§ Texte:
>>>

Les joueurs les plus divertissants sont rarement parfaits. Juan Román Riquelme, légendaire numéro 10 argentin notamment passé par Boca Junior et le FC Barcelone, ne déroge pas à la règle. Loin d’être rapide et privilégiant la vision de jeu et la patience à la course, Riquelme était de ces joueurs capables d’anticiper chaque mouvement de ses adversaires. Seul véritable meneur de jeu au milieu des numéros 10 modernes du début du XXIème siècle, il a rapidement été qualifié d’Ultimo Diez (le dernier des 10). Retour sur la carrière de l’un des joueurs les plus incompris de l’histoire du football, qui n’a jamais cessé de flirter avec l’excellence.
« Les seules choses auxquelles je tiens sont ma mère et le ballon. » – Riquelme
Cette citation est probablement celle qui résume le mieux la carrière et la vie de Juan Roman Riquelme, enfant du football que le talent n’a jamais quitté. Alors qu’il a dix ans et joue dans les potreros de San José, il se fait repérer par Jorge Rodriguez, chercheur de talents qui persuade le père de Román d’emmener son fils à La Carpita, club de son quartier. Rapidement, le jeune Riquelme brille et attire le regard de grands clubs. Après un premier échec à Platense, c’est à l’âge de douze ans que Riquelme intègre les inferiores (l’équipe réserve) d’Argentinos. Il y restera jusqu’à ses quinze ans, y jouant au poste de numéro 5 et remportant deux Tournois internationaux de la ville de Gradisca en Italie, face à la Roma puis au Borussia Dortmund en finale. La saison 1995-1996 sera sa dernière au sein d’Argentinos, avant que le club dont il a toujours été hincha ne vienne changer sa vie.

<<<

§ Consigne 1:
D'après le texte sur Riquelme, à quel âge entre-t-il dans l'équipe réserve d'Argentinos ?

§ Données de travail:
>>>

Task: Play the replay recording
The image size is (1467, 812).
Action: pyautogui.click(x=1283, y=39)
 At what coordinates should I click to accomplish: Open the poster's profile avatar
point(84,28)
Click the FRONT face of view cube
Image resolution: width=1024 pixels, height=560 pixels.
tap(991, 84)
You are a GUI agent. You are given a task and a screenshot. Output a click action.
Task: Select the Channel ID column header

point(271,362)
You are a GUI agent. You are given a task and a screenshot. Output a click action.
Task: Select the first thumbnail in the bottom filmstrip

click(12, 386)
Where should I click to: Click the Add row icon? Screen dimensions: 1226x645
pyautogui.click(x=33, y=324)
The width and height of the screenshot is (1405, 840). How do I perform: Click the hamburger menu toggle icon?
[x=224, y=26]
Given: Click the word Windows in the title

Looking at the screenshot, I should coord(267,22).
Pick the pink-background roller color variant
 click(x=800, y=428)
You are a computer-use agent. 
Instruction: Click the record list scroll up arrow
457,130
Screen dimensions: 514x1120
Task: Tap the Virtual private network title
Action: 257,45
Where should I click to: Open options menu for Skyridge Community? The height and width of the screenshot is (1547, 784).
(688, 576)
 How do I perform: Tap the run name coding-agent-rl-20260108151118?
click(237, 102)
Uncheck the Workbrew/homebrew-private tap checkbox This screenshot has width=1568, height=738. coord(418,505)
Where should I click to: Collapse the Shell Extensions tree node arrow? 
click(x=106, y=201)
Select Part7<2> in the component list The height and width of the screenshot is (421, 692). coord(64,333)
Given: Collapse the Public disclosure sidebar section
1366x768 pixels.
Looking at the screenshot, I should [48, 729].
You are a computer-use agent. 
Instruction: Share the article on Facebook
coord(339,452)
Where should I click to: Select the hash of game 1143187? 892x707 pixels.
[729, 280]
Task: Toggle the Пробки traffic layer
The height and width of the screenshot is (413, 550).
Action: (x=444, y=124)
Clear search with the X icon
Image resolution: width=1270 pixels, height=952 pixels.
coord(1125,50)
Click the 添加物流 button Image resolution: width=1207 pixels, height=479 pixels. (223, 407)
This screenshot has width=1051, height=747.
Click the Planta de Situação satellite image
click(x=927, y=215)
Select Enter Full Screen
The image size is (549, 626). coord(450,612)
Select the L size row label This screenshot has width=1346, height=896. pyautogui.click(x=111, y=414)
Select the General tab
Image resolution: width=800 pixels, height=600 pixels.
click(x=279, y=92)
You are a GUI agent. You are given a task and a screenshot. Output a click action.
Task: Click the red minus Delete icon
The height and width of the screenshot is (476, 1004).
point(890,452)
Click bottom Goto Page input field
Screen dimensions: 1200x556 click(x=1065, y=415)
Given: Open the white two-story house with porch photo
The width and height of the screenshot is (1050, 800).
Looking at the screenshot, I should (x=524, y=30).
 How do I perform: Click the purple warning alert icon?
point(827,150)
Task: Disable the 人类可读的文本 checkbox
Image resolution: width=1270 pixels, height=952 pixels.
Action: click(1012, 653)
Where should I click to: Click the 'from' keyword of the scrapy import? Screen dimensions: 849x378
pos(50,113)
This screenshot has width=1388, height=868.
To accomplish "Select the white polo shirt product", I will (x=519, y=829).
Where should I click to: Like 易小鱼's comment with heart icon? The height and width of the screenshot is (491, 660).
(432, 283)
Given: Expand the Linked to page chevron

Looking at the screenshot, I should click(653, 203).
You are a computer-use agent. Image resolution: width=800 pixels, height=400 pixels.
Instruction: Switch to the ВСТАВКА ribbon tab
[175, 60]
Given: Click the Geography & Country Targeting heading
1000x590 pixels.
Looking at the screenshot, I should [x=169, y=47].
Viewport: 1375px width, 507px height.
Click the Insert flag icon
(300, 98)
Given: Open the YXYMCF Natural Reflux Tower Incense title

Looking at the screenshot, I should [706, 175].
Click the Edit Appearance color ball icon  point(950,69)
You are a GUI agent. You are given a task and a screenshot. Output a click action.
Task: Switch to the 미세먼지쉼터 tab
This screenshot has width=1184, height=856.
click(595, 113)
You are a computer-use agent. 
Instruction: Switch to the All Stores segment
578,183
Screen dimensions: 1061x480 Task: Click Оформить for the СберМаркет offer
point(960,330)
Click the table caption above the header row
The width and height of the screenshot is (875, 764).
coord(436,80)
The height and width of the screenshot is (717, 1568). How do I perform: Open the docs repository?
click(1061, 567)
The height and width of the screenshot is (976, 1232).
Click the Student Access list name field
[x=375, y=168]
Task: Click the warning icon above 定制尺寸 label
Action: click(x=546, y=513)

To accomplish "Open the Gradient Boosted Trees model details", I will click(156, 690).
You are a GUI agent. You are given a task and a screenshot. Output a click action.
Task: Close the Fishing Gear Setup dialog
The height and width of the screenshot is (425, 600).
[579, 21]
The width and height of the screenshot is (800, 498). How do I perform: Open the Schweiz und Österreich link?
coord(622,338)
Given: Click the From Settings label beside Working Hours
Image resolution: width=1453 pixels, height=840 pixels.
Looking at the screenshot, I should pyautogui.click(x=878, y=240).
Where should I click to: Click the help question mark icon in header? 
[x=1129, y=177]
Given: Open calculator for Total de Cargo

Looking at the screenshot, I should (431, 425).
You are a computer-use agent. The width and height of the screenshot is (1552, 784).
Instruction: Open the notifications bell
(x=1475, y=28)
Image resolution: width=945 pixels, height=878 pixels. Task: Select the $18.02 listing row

<<<

§ Consigne 2:
Parmi les lignes placées après le texte, recopiez à l'identique le passage qui commence par la ligne contenant "Pick the pink-background roller color variant" et finit par la ligne contenant "click(x=279, y=92)", ces deux lignes comprises.

§ Corrigé 1:
À douze ans.

§ Corrigé 2:
Pick the pink-background roller color variant
 click(x=800, y=428)
You are a computer-use agent. 
Instruction: Click the record list scroll up arrow
457,130
Screen dimensions: 514x1120
Task: Tap the Virtual private network title
Action: 257,45
Where should I click to: Open options menu for Skyridge Community? The height and width of the screenshot is (1547, 784).
(688, 576)
 How do I perform: Tap the run name coding-agent-rl-20260108151118?
click(237, 102)
Uncheck the Workbrew/homebrew-private tap checkbox This screenshot has width=1568, height=738. coord(418,505)
Where should I click to: Collapse the Shell Extensions tree node arrow? 
click(x=106, y=201)
Select Part7<2> in the component list The height and width of the screenshot is (421, 692). coord(64,333)
Given: Collapse the Public disclosure sidebar section
1366x768 pixels.
Looking at the screenshot, I should [48, 729].
You are a computer-use agent. 
Instruction: Share the article on Facebook
coord(339,452)
Where should I click to: Select the hash of game 1143187? 892x707 pixels.
[729, 280]
Task: Toggle the Пробки traffic layer
The height and width of the screenshot is (413, 550).
Action: (x=444, y=124)
Clear search with the X icon
Image resolution: width=1270 pixels, height=952 pixels.
coord(1125,50)
Click the 添加物流 button Image resolution: width=1207 pixels, height=479 pixels. (223, 407)
This screenshot has width=1051, height=747.
Click the Planta de Situação satellite image
click(x=927, y=215)
Select Enter Full Screen
The image size is (549, 626). coord(450,612)
Select the L size row label This screenshot has width=1346, height=896. pyautogui.click(x=111, y=414)
Select the General tab
Image resolution: width=800 pixels, height=600 pixels.
click(x=279, y=92)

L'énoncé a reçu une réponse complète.